New World Symphony
“I envision a world where water, electricity, food, and education would be for free in the next 25 years for everyone on this planet,” said Carlos Santana during an interview at the Latin Grammys.
The need for the essentials of life to be made freely available is obvious: Three billion people now live in poverty, half of them subsisting on less than a dollar a day. Yet everything is being privatized: education, health care, the very cells which make up our bodies.
The agent of privatization, the corporation, was once an organic part of our society. In 1949, U.S. corporations paid 49% of all taxes. They pay just 7% now.
In the 1950s, polio vaccine was given away for free, yet AIDS vaccines are now priced out of the reach of most people who need them, even though the public paid most of the price of their development. Corporations such as Enron receive hundreds of millions of dollars worth of government “loans.” Corporations such as Microsoft use convict labor to make their products.
Corporations are not content with their riches. They are on the attack.
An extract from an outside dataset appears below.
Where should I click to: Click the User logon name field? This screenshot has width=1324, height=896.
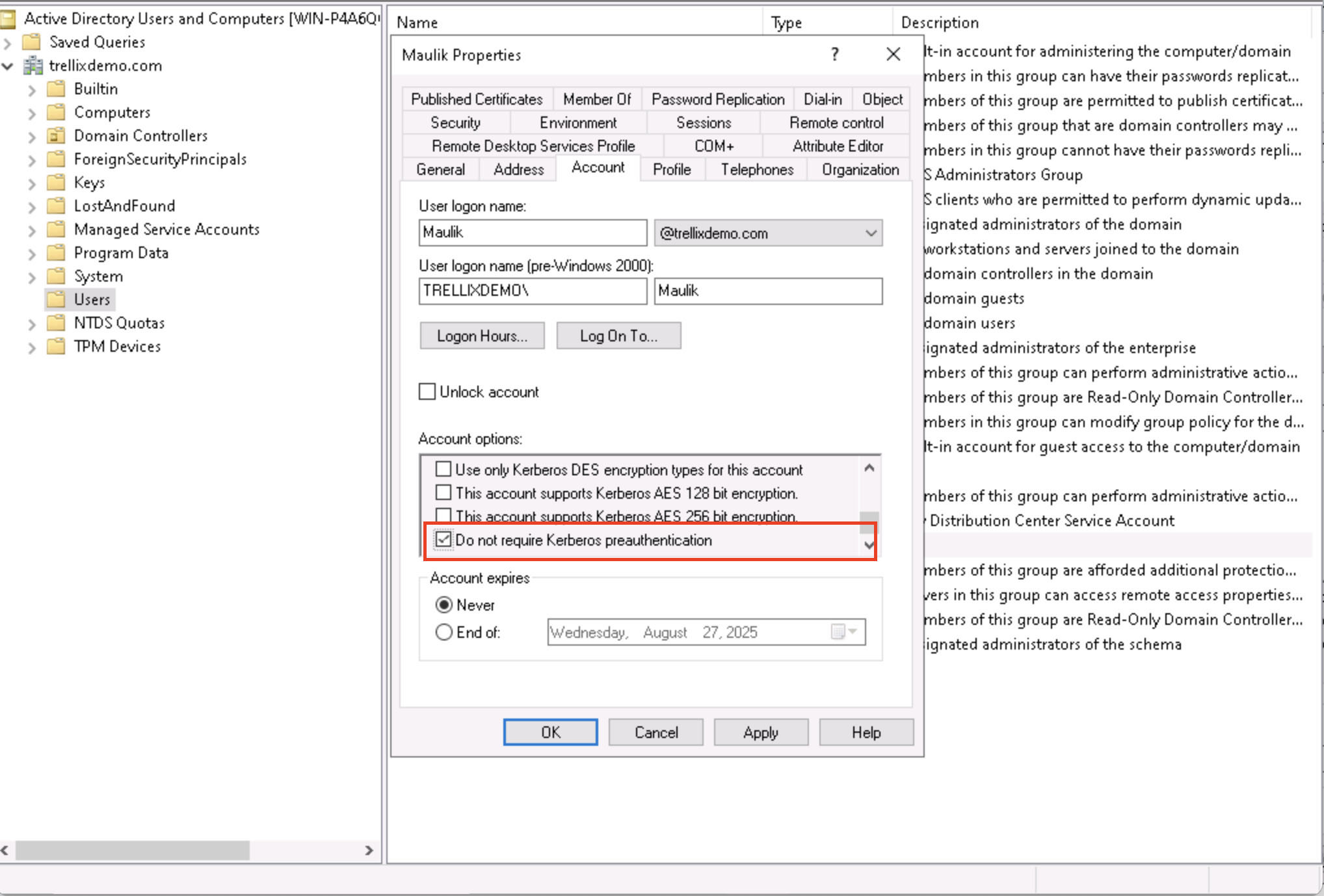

The music industry demands that it be allowed to make the rules for the Internet, which was developed entirely with public money. Developers file so-called SLAPP suits, claiming libel when citizens raise environmental concerns. NAFTA gives corporations the power to sue governments if regulations cut into profits.
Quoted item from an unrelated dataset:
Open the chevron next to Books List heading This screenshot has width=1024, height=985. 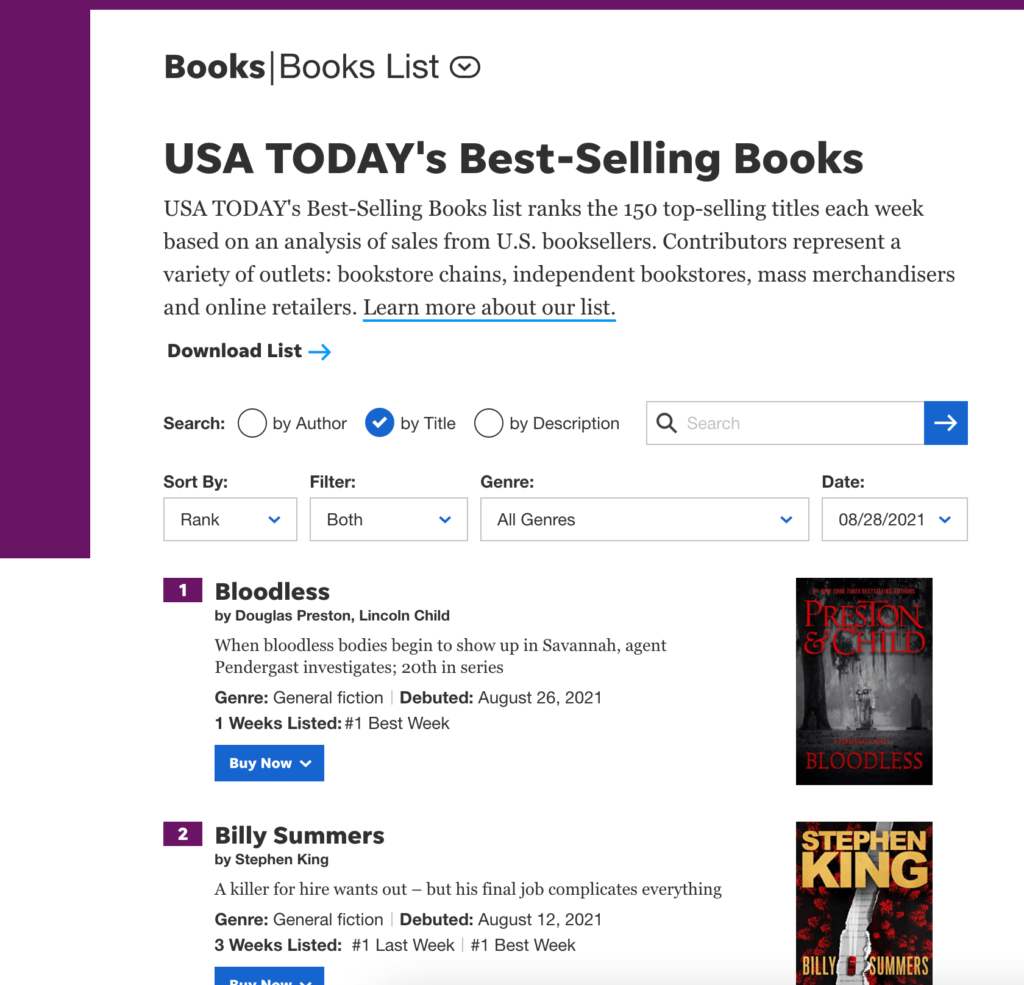[x=464, y=67]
Is there an alternative to the corporation? Consider the answer given by Marshall Brain, entrepreneur and founder of HowStuffWorks.com, in an October 15, 2003 LA Times op-ed piece entitled “Relax, Wage Slaves, Robots Promise You an Endless Vacation.”
Brain explains pretty convincingly that robots will perform most tasks by 2040, then says: “To achieve true economic freedom, we must break a fundamental doctrine in today’s economy: the link between work and income. Robots will be doing all the work, so this link becomes meaningless. We need a new paradigm. In the current paradigm, millions work to make the rich richer. For example, 3.5 million fast food workers get minimum wage so executives can make billions of dollars…Instead of letting the mega-rich swim in an ocean of money…we should tap that ocean to provide a swimming pool of money for each person. Give everyone $25,000 a year.”
Can this work? It’s easy to come up with objections. Without jobs, people will have nothing to do. Where will that money come from if no one’s working? How can you live on $25,000 a year? But that’s not the point. The point is to be willing to think completely outside the corporate box, to dream in terms of what you really want and need and then let the chips fall where they may. George Clinton’s admonition to “Free your mind and your ass will follow” remains sound advice.
Is Carlos Santana’s prophecy any more farfetched than John Lennon’s “Imagine” was thirty years ago? Not if we’re willing to imagine a world without corporations. This starts with admitting that the corporation—from oil companies to entertainment conglomerates, from HMOs to defense contractors—has created a world that simply does not work.